■ **Data supplied**
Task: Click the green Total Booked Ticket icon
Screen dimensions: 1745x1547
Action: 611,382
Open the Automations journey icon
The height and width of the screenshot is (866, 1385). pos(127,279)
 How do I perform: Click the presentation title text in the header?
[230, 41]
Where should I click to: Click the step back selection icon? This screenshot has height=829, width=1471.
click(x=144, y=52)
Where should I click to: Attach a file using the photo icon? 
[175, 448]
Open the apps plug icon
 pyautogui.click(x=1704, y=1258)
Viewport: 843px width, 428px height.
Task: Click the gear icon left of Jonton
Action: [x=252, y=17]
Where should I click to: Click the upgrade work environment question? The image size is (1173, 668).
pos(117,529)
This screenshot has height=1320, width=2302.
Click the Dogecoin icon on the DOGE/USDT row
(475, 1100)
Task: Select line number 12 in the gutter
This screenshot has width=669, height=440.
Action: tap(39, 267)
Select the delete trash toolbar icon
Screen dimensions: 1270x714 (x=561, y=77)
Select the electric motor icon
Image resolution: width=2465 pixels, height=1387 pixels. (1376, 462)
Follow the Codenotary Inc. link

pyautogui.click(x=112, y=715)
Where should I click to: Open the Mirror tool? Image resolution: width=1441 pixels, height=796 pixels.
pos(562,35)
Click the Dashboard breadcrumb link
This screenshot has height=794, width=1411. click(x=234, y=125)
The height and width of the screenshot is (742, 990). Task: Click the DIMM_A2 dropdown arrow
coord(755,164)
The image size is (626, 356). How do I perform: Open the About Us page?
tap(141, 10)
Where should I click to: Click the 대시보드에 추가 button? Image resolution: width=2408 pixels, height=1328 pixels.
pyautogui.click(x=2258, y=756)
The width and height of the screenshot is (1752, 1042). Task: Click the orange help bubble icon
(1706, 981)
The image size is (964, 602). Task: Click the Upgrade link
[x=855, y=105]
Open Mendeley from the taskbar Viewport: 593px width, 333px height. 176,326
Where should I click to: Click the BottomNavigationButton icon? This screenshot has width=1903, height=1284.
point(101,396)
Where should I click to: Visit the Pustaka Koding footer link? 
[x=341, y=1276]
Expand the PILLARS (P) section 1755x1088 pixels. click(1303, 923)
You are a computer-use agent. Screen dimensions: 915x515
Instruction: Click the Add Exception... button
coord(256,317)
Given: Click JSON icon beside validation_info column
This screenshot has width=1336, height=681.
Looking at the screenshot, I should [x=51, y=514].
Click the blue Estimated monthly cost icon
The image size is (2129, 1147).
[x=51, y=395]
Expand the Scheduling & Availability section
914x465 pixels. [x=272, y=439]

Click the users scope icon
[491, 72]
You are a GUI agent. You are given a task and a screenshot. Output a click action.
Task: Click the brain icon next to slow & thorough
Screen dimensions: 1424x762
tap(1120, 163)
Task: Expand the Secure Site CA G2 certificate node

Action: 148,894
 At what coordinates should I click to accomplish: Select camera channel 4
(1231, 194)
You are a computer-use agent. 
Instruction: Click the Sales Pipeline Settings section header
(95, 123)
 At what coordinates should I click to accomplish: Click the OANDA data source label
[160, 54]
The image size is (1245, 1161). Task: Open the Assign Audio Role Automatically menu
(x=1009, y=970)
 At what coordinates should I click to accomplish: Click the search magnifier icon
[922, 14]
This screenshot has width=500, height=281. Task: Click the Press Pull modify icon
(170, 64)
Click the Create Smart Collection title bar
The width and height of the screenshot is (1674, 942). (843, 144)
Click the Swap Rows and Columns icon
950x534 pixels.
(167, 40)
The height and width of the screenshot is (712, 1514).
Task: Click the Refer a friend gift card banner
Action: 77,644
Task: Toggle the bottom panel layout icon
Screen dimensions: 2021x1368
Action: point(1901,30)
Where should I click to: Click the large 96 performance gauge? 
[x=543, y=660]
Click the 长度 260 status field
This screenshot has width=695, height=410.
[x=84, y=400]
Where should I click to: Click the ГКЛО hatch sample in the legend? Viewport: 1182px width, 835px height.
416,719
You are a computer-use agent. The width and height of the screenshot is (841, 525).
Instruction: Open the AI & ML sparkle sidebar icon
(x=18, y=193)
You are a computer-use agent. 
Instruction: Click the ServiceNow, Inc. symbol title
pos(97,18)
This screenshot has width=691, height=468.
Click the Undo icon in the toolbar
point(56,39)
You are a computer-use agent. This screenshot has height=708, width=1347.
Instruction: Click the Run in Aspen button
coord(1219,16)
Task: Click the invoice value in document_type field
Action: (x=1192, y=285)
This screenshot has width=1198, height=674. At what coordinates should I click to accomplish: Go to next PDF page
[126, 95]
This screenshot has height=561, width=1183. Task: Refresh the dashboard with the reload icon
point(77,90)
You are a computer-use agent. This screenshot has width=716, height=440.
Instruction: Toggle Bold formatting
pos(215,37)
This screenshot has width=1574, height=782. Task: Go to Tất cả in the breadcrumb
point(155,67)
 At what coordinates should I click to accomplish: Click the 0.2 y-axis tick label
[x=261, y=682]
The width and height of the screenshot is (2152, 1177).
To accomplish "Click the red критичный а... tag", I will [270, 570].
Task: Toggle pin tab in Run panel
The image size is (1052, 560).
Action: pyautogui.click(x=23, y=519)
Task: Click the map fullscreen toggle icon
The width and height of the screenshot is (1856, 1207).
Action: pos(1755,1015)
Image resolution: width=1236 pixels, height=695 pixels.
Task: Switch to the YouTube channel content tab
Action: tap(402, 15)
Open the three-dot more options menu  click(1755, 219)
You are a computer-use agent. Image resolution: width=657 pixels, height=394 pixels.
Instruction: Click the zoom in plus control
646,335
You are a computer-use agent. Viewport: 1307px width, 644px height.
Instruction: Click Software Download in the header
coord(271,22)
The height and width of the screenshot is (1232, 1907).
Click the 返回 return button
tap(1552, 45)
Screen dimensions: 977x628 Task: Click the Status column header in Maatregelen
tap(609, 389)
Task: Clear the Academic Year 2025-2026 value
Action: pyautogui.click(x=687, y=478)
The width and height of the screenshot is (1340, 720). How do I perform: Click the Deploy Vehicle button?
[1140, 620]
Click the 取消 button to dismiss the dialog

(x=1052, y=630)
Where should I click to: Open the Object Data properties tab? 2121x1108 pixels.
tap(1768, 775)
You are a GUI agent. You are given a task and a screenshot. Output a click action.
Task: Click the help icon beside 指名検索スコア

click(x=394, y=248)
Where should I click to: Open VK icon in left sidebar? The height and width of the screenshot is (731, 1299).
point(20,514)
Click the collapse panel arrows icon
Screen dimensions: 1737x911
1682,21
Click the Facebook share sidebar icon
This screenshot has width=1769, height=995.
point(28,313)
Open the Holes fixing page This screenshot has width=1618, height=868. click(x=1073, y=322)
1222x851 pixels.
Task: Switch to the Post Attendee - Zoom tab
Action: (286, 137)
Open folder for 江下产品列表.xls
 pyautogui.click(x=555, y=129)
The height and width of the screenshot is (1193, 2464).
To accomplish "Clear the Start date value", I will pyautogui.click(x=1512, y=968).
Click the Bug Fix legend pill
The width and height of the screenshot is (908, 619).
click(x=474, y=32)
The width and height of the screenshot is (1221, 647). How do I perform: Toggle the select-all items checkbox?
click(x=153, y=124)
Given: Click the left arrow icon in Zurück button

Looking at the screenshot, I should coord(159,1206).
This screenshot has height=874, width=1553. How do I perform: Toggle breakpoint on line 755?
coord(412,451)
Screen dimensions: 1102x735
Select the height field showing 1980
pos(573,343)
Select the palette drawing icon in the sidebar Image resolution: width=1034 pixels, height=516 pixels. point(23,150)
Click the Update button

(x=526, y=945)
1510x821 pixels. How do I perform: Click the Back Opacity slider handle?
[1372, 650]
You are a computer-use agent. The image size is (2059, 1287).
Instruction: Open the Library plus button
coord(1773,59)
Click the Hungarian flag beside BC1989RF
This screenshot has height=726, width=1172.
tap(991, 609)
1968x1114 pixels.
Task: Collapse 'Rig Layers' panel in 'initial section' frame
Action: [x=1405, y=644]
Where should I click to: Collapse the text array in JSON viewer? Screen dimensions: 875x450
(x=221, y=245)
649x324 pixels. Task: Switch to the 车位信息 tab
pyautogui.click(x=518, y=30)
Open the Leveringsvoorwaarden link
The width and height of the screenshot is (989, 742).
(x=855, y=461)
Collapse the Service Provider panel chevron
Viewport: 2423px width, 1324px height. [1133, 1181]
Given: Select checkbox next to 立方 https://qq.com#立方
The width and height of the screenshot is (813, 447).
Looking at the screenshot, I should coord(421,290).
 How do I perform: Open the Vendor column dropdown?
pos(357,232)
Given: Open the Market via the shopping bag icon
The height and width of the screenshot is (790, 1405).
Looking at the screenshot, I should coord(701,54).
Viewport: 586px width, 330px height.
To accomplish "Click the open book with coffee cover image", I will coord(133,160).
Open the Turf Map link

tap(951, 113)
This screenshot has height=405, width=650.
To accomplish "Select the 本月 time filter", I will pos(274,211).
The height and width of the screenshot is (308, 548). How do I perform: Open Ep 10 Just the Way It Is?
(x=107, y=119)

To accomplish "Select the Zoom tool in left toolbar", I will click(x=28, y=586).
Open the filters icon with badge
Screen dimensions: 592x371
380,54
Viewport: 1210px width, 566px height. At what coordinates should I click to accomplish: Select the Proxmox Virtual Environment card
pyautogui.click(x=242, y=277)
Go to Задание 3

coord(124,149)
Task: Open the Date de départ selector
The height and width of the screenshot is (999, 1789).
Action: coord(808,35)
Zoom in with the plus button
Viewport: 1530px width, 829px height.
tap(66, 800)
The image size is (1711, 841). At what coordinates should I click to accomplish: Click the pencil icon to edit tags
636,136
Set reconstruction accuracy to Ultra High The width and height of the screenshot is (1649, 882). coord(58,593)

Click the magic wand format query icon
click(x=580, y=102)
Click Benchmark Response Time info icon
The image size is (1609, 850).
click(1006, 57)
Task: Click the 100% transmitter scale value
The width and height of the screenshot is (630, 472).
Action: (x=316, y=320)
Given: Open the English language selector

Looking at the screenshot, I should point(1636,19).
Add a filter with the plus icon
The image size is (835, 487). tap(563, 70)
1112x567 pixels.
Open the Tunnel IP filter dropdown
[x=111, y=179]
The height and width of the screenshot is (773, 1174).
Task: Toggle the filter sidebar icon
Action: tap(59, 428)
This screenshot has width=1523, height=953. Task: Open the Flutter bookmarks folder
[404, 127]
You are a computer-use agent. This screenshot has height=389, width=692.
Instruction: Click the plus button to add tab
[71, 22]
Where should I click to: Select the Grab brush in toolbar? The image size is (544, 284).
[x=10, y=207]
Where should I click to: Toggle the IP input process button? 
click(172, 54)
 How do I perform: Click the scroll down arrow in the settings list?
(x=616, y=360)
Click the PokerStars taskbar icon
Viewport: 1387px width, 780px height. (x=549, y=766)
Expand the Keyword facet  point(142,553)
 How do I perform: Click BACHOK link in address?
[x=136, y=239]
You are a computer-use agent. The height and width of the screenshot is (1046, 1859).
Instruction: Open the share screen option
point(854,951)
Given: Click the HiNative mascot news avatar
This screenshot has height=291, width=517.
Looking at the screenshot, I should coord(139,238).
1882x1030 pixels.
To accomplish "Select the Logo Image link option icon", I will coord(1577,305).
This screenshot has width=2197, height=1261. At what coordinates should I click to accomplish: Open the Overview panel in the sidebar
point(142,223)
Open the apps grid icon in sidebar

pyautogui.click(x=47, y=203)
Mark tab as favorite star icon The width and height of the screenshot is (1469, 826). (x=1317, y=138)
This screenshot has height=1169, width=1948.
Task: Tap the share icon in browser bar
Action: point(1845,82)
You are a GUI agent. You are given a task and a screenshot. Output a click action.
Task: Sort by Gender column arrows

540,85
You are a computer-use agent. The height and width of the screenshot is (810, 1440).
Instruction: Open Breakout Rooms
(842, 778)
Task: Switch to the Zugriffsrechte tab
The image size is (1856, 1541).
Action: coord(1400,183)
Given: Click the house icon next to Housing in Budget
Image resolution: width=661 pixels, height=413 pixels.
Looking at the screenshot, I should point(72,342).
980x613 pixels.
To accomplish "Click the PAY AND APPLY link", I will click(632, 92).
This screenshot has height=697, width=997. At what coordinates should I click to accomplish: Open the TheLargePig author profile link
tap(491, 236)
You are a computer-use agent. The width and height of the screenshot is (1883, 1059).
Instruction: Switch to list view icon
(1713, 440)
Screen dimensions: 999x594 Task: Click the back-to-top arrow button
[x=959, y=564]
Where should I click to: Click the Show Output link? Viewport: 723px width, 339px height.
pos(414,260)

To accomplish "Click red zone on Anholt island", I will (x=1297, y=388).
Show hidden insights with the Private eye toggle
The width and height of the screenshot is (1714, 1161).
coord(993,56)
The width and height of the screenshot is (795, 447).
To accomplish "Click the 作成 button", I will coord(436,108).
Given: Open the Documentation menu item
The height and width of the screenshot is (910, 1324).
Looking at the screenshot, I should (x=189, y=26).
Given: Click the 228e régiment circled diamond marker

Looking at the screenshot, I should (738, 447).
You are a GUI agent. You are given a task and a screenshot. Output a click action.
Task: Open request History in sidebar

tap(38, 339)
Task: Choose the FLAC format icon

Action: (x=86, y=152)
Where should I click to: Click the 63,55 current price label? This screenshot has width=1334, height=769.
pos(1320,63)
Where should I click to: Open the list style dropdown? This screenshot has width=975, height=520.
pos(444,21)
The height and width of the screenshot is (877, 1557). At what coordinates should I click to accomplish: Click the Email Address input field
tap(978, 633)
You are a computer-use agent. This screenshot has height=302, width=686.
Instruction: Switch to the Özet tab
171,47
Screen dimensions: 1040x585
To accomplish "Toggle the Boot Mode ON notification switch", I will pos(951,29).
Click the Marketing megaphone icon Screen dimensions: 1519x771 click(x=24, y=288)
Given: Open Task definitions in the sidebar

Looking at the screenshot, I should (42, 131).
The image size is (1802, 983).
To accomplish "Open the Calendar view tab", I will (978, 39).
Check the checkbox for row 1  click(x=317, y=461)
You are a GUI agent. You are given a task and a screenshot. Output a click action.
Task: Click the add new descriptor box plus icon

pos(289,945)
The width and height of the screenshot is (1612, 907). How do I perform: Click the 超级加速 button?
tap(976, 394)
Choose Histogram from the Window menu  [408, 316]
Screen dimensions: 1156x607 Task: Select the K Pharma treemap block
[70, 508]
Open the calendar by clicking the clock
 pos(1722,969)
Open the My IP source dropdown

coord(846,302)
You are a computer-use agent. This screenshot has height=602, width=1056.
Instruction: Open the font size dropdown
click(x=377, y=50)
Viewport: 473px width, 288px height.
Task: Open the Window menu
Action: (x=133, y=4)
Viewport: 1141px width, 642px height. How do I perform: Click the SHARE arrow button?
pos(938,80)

■ **What you have to do**
Taking the line with "Where should I click to: Open the list" as the start and the last line of the data above as the end, write out those two lines and every line between them exactly, and only those.

■ **Response below**
Where should I click to: Open the list style dropdown? This screenshot has width=975, height=520.
pos(444,21)
The height and width of the screenshot is (877, 1557). At what coordinates should I click to accomplish: Click the Email Address input field
tap(978, 633)
You are a computer-use agent. This screenshot has height=302, width=686.
Instruction: Switch to the Özet tab
171,47
Screen dimensions: 1040x585
To accomplish "Toggle the Boot Mode ON notification switch", I will pos(951,29).
Click the Marketing megaphone icon Screen dimensions: 1519x771 click(x=24, y=288)
Given: Open Task definitions in the sidebar

Looking at the screenshot, I should (42, 131).
The image size is (1802, 983).
To accomplish "Open the Calendar view tab", I will (978, 39).
Check the checkbox for row 1  click(x=317, y=461)
You are a GUI agent. You are given a task and a screenshot. Output a click action.
Task: Click the add new descriptor box plus icon

pos(289,945)
The width and height of the screenshot is (1612, 907). How do I perform: Click the 超级加速 button?
tap(976, 394)
Choose Histogram from the Window menu  [408, 316]
Screen dimensions: 1156x607 Task: Select the K Pharma treemap block
[70, 508]
Open the calendar by clicking the clock
 pos(1722,969)
Open the My IP source dropdown

coord(846,302)
You are a computer-use agent. This screenshot has height=602, width=1056.
Instruction: Open the font size dropdown
click(x=377, y=50)
Viewport: 473px width, 288px height.
Task: Open the Window menu
Action: (x=133, y=4)
Viewport: 1141px width, 642px height. How do I perform: Click the SHARE arrow button?
pos(938,80)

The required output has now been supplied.